Мясорубка работала автоматически. Не было садистской романтики 37-го года, когда мы слышали сквозь стены стоны и крики людей. Когда шептались о побоях и истязаниях, а следователи проводили бессонные ночи, вытягивая из измученных людей фантастические заговоры. Следователи изменились: в 47-м мне встретились не маньяки, не садисты и виртуозы, а чиновники, выполнявшие допрос по разработанным сценариям.
В первый допрос майор орал и матерился потому, что ему был указан этот прием. При неожиданном варианте — ответный мат от интеллигентной и пожилой гражданки — растерялся.
Другой мой следователь поставил меня у стены. Требовал, чтобы я подписала протокол с несуществующими самообвинениями. Я отказалась. Устав, не зная, что делать, подскочил, разъяренный, ко мне с кулаками:
— Изобью! Мерзавка! Сейчас изобью!
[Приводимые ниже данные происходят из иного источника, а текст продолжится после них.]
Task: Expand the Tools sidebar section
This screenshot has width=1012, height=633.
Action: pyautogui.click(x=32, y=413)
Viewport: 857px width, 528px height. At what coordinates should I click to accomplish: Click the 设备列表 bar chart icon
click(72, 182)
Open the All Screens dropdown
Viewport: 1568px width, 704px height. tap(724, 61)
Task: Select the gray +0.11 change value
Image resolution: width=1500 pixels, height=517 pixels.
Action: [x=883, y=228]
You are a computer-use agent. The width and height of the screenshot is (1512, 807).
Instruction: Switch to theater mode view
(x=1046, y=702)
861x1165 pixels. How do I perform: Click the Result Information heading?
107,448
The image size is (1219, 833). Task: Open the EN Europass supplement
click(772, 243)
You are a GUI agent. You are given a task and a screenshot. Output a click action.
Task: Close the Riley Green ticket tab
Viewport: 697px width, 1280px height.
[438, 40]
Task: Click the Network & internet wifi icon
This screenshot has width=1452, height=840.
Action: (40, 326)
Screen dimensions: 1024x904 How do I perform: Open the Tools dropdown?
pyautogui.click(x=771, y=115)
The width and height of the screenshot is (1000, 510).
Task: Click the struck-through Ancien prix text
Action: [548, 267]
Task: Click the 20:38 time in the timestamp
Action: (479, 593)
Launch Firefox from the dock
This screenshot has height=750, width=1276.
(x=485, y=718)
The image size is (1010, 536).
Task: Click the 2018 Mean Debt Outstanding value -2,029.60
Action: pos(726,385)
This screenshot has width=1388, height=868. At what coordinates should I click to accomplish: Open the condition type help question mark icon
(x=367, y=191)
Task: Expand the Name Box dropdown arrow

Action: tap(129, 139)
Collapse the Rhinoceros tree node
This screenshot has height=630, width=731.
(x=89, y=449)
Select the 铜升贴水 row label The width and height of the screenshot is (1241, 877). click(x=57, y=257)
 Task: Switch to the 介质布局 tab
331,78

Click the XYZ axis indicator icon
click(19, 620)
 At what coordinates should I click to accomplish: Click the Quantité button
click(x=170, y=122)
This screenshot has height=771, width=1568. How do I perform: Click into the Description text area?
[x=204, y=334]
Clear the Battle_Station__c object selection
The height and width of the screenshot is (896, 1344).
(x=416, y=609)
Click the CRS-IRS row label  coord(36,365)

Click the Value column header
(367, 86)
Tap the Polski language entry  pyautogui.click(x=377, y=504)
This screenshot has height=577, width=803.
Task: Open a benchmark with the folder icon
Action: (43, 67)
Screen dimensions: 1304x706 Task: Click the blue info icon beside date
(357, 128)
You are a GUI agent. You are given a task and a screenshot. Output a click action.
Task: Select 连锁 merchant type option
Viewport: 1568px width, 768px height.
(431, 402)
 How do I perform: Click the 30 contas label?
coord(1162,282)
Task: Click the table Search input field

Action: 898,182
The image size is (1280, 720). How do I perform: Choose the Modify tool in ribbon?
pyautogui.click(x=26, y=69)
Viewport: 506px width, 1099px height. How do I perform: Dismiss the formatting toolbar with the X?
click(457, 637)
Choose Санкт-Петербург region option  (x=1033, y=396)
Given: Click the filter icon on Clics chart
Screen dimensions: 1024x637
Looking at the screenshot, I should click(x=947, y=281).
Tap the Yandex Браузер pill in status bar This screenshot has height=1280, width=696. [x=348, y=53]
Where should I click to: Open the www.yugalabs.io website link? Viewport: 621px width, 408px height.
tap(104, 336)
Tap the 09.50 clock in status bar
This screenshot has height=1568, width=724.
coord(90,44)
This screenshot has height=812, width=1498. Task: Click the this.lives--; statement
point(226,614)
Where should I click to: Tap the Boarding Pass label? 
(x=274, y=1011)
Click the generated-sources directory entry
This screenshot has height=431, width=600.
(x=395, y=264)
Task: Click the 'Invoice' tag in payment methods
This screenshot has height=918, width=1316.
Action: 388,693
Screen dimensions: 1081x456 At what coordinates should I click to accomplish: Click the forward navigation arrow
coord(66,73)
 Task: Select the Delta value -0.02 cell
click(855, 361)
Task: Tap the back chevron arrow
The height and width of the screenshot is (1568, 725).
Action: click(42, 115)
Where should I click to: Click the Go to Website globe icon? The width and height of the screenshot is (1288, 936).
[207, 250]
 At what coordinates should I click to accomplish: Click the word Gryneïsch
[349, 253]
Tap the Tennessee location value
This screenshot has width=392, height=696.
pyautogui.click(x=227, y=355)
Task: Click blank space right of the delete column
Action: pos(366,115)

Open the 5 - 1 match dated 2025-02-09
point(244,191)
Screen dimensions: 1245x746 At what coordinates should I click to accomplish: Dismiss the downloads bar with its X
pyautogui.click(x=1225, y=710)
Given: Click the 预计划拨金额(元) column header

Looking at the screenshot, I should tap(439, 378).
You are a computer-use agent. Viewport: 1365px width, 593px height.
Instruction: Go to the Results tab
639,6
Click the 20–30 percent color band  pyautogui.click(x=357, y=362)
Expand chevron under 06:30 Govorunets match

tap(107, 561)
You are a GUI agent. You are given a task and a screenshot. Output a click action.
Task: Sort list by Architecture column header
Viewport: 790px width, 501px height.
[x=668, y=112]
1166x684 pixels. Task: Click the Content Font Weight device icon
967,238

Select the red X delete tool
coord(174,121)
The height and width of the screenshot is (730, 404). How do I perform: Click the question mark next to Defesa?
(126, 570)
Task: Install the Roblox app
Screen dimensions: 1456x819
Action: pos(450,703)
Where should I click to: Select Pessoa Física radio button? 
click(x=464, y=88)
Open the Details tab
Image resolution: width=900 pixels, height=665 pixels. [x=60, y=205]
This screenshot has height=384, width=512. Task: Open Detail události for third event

Подписывай!
Я посмотрела ему в глаза и сказала раздельно:
— Откушу нос!
Он всмотрелся, отскочил, застучал по столу кулаками. Чаще допрос был просто сидением: вводили в кабинет, «садитесь», говорил следователь, не подпуская близко к своему столу. «Расскажите о вашей антисоветской деятельности».
«Мне нечего рассказывать».
Следователь утыкался в бумаги, делая вид, что изучает, или просто читал газеты: примитивная игра на выдержку, на то, что заключенный волнуется. Без всякой психологии: по инструкции должен волноваться. А следователю засчитываются часы допроса. Раз я спросила:
— Вам сколько платят за время допросов? В двойном размере или больше?
— Это вас не касается! — заорал он. — Вы должны мне отвечать, а не задавать вопросы.
Другой раз, когда он читал, а я сидела, вошел второй следователь. Спросил его:
— Ты как? Идешь сдавать?
— Да вот Спартанское государство еще пройти надо, тогда и пойду.
Я поняла, что он готовится к экзамену по Древней Греции.
— Спартанское государство? — спросила я мягко. — Хотите, расскажу?
Он покосился, а вошедший заинтересовался:
— Вы кто такая?
— Кандидат исторических наук.
— А ну, валяйте, рассказывайте! Мы проверим, насколько вы идеологически правильно мыслите.
Он сел. Оба явно обрадовались. Я дала им урок по истории Греции, и мы расстались дружески.
— Идите в камеру отдыхать, скоро ужин, — сказал мой следователь.
Спуск в лифте, переход коридорами под щелканье стрелка, и я — в камере. Миски с перловой кашей уже стояли на столе, а на скамьях сидели женщины.